When we talk about bisexuality, we’re referring to anyone who’s attracted to, and has sex with, partners of different genders. Some people prefer to call this pan or pansexual, or queer.
When you have sex with people of different genders, this can all make sexual health feel pretty complicated. Depending on the types of sex that you have, you might need to think about STI transmission and preventing pregnancy.
Sexually transmitted infections can be passed on through oral sex, sharing sex toys or sexual touching. STIs are most often passed on through penetrative vaginal or anal sex, but this does not mean it’s the only way to get one. And because many STIs do not have symptoms, you can carry one without knowing about it. No matter the type of sex you’re having, it’s important to get tested.
Using a barrier method during sex will help protect you and your partner from STIs. External condoms are great for covering penises and toys, internal condoms can be used inside the vagina or anus, dental dams cover the vagina or anus for oral sex and latex gloves can be used for fisting or fingering.
Use a new barrier method when moving between sex acts - for example, if you move from anal to vaginal play, change to a new condom or pair of gloves.
Vaccinations can protect against some STIs, including HPV, hepatitis A and hepatitis B. These are available free on the NHS for people who might have a higher chance of coming into contact with these infections. If you have a penis, and so do some of your sexual partners, you should check if you’re eligible.
PEP and PrEP
Anyone can contract HIV, but transmission is more likely if you have anal sex without a condom. Knowing about PEP (post-exposure prophylaxis) and PrEP (pre-exposure prophylaxis) can help you have safer sex.

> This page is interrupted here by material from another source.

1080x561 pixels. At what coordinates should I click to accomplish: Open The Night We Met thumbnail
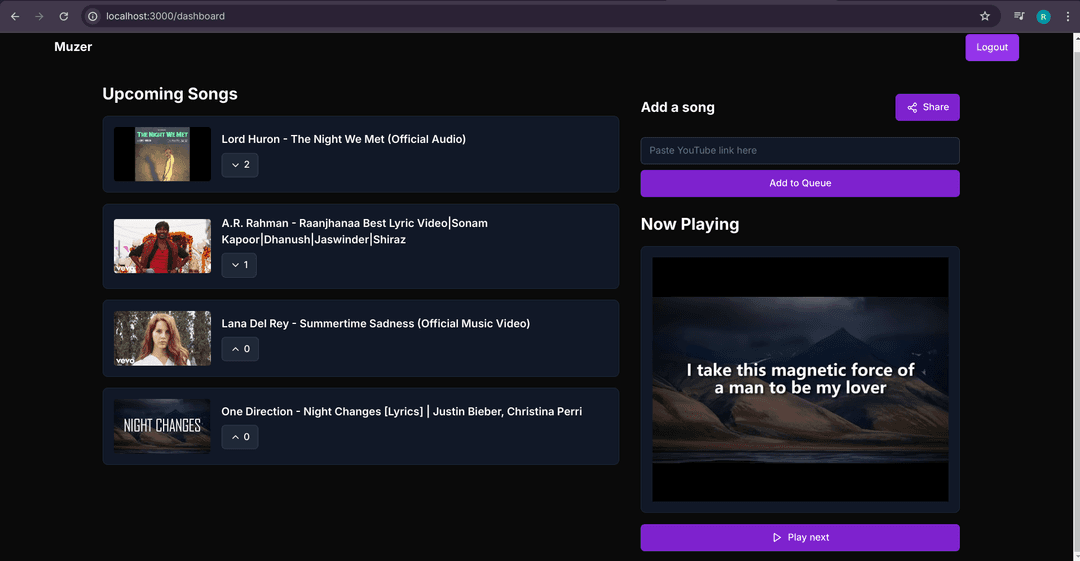point(162,154)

If you think you’ve been exposed to HIV, PEP is a medication that can stop you contracting the virus. It must be taken within 72 hours of sex - the sooner the better.
PrEP (pre-exposure prophylaxis) is a medication you take before sex, that reduces your risk of getting HIV. If you sometimes have sex without a condom, you might want to take PrEP as extra protection against HIV.
Condoms will prevent pregnancy as well as stop STIs. But if you want ongoing contraception, you might want to consider one of the hormonal contraceptive methods available for women and people described as female at birth.
These often have benefits that go beyond preventing pregnancy - like giving you control over when you have a period, or helping improve your skin - so it could be worth exploring the pros and cons of these contraceptive methods.